**GIVEN TASK:** Which lines of the listing below contain the string "pyautogui"? Gather each of them in full.

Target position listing
********************

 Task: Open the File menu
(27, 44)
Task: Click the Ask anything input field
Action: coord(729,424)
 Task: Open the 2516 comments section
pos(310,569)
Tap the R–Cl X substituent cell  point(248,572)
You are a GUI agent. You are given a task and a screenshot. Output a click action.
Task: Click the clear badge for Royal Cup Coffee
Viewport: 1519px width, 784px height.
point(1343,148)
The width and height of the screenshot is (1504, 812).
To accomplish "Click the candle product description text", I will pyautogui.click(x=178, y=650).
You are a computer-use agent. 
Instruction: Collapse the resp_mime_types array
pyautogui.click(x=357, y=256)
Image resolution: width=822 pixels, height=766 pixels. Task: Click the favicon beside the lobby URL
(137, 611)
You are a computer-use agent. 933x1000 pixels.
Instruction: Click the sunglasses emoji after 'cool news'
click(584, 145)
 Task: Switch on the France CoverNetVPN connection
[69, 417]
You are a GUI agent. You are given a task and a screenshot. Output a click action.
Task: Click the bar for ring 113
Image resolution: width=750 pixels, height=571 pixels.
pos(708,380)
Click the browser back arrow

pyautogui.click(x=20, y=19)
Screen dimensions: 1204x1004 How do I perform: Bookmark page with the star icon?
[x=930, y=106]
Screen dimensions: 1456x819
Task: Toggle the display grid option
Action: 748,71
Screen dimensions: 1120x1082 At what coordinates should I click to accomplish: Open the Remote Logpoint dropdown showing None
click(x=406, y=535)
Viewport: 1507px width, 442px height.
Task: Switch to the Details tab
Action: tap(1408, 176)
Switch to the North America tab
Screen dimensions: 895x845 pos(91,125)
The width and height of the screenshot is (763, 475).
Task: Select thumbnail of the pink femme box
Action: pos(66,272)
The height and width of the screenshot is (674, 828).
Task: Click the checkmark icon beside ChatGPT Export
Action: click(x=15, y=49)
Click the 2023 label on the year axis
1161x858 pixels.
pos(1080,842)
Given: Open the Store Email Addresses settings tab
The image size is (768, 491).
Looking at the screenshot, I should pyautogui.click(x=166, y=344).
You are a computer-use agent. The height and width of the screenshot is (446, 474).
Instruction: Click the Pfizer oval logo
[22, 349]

********************

**EXERCISE ANSWER:**
To accomplish "Click the candle product description text", I will pyautogui.click(x=178, y=650).
pyautogui.click(x=357, y=256)
pyautogui.click(x=20, y=19)
Looking at the screenshot, I should pyautogui.click(x=166, y=344).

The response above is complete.